30 July,2009 08:47 AM IST | | Khalid A-H Ansari
Khalidoscope mourns the war of words between the media in India and Australia and wishes for a...
Just when it seemed that reason was prevailing and the essential reality behind the perceived 'racist' attacks on Indian students in Australia logically understood, an unfortunate war of words has erupted between sections of the media in the two countries.
When reports of the frequent attacks on hapless Indian students in Melbourne and Sydney first appeared in the media, there was understandable concern and consternation in both countries.
With Australian politicians and police initially coming across as dilatory, if not downright insouciant, concern turned to outrage in the form of protest rallies by migrant Indians which, according to impartial reports from Australia, were handled in ham-handed fashion by the country's police force.
With a section of the Indian, especially electronic, media getting increasingly shrill, if not frenzied, the impression rapidly gained ground in India that the Australian authorities, if not downright complicit in the attacks, were not doing enough to come to terms with the galloping cancer of 'racism' in their country.
Thanks to the unflagging efforts of Indian diplomats Down Under, as well as well-meaning votaries of Indo-Australian friendship in both nationalities, the nuances of the problem were painstakingly explained to the many hotheads in Australia and India.
People gradually came to understand the problem in its essence: That the widely-reported attacks were not necessarily directed towards Indians per se, but were part of a deeper economic malaise of unemployment caused by the global economic crisis.
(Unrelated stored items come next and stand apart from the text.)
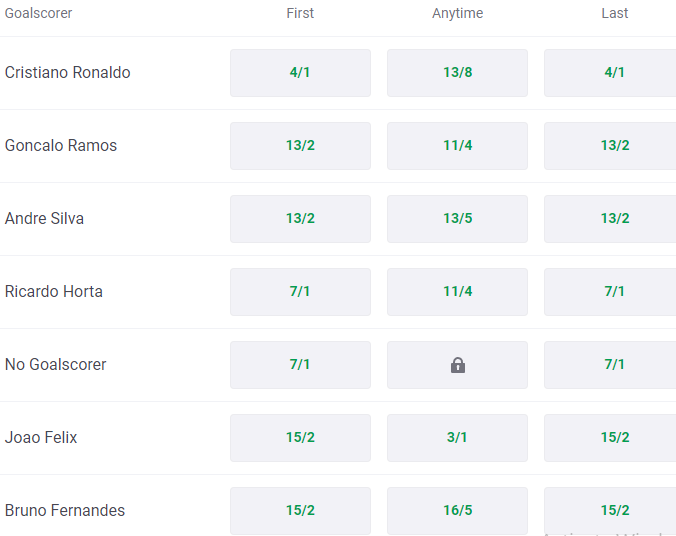Click the First column header
Image resolution: width=676 pixels, height=536 pixels.
coord(300,13)
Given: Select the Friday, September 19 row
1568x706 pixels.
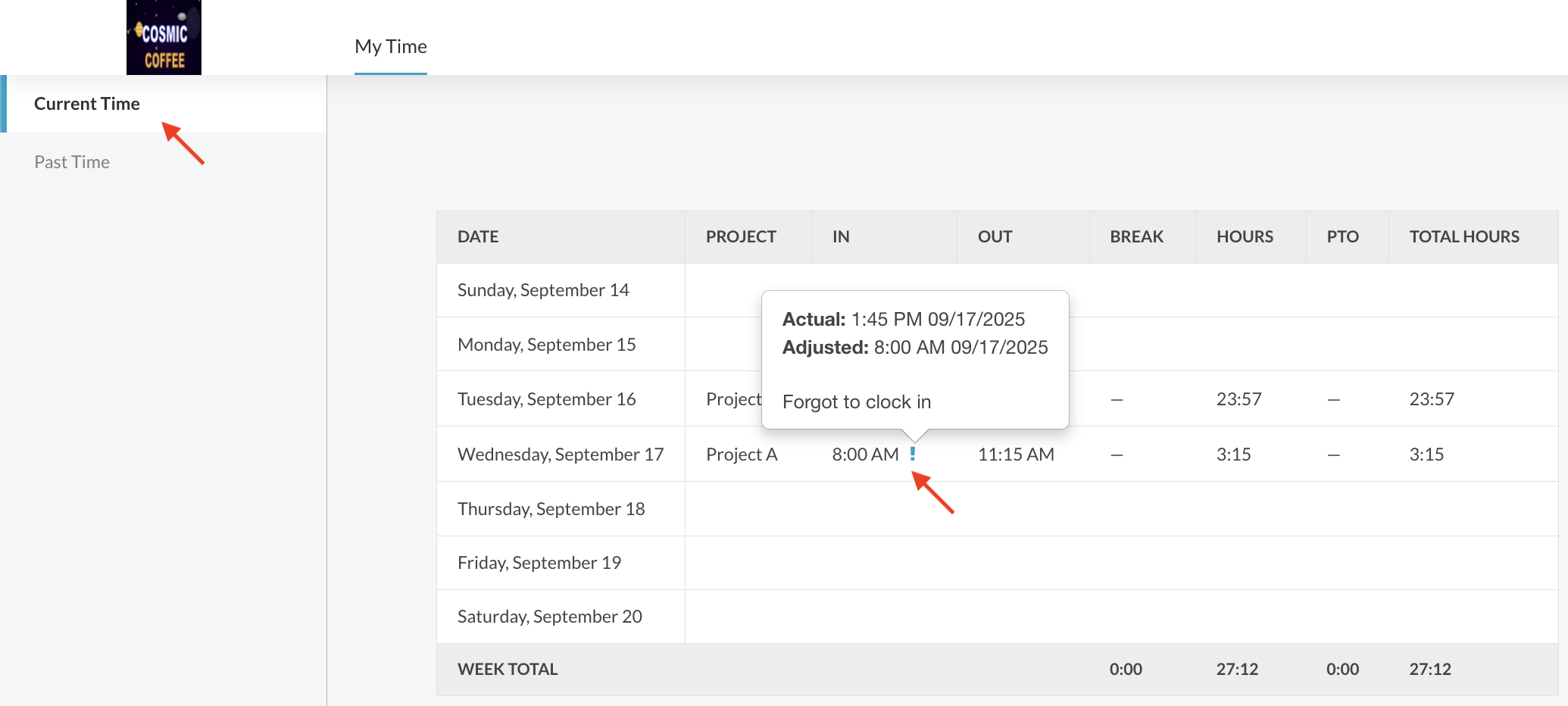Looking at the screenshot, I should point(539,563).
Studies were quoted to establish that diverse ethnic communities had been targeted by lumpen elements.
It was explained that the attacks were the doings not of racists but, often, of alcoholics and drug addicts who found passive Indians, often residing in crime-infested suburbs, who worked late hours and walked back home from work for reasons of economy, "soft" targets.
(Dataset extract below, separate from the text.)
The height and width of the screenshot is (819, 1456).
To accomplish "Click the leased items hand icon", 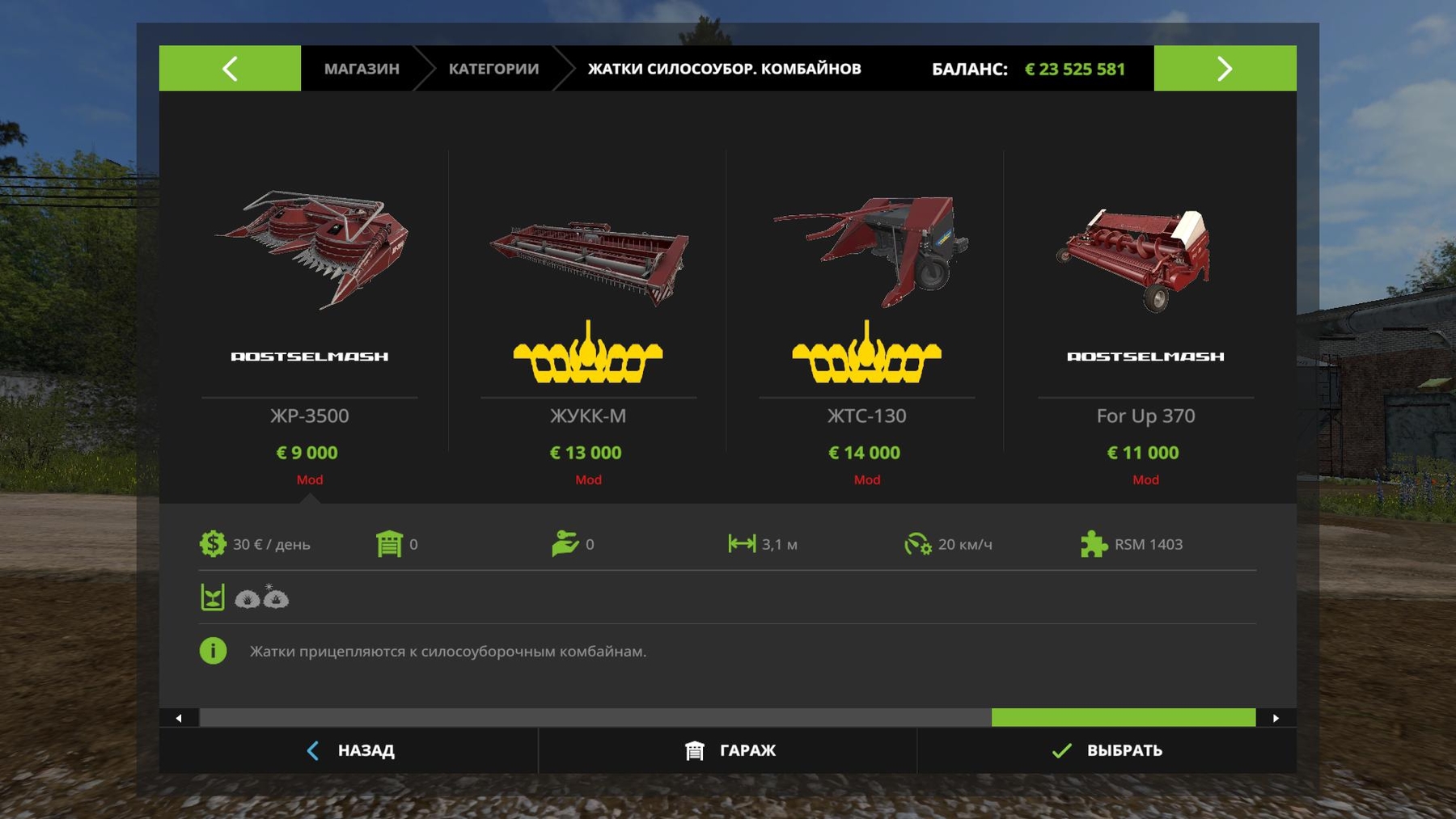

It was also explained that many of the unfortunate, unsuspecting Indian victims are in Australia because of the nexus between unscrupulous, money-grabbing immigration agentsu00a0 in India and shady Australian educational institutions, that award worthless degrees and diplomas which, professedly, enable them to stay back in Australia as migrants.
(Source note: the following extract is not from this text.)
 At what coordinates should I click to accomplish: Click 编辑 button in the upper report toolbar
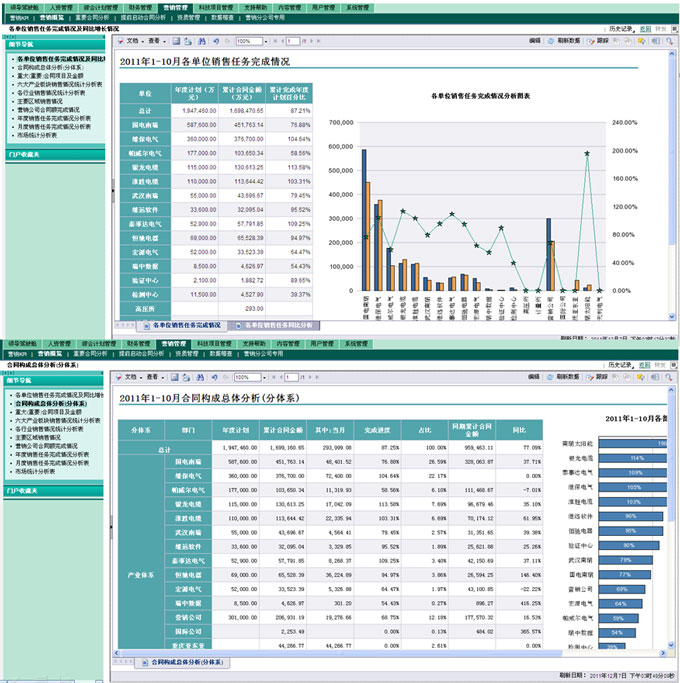click(535, 42)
An attack on a woman Australian Broadcasting Corporation (ABC) undercover television reporter of Indian origin in Sydney last Saturday by an Indian (KHALIDOSCOPE, July 28),u00a0 has, unfortunately, stoked the dying embers.
The undercover reporter has said her attacker "looked like an Indian person" and "I was threatened in Hindi".
The reporter, who had previously received two threatening telephone calls, was attacked in a Sydney street last Saturday when a man, said to be wearing a turban, came at her with an "almighty elbow to the right shoulder".
The reporter, a 28-year old long-time resident of Australia who covertly exposed the scams for ABC TV's Four Corners programme was quoted yesterday as saying: "I'm just very appalled with the Indian media assuming that this was a racist attack."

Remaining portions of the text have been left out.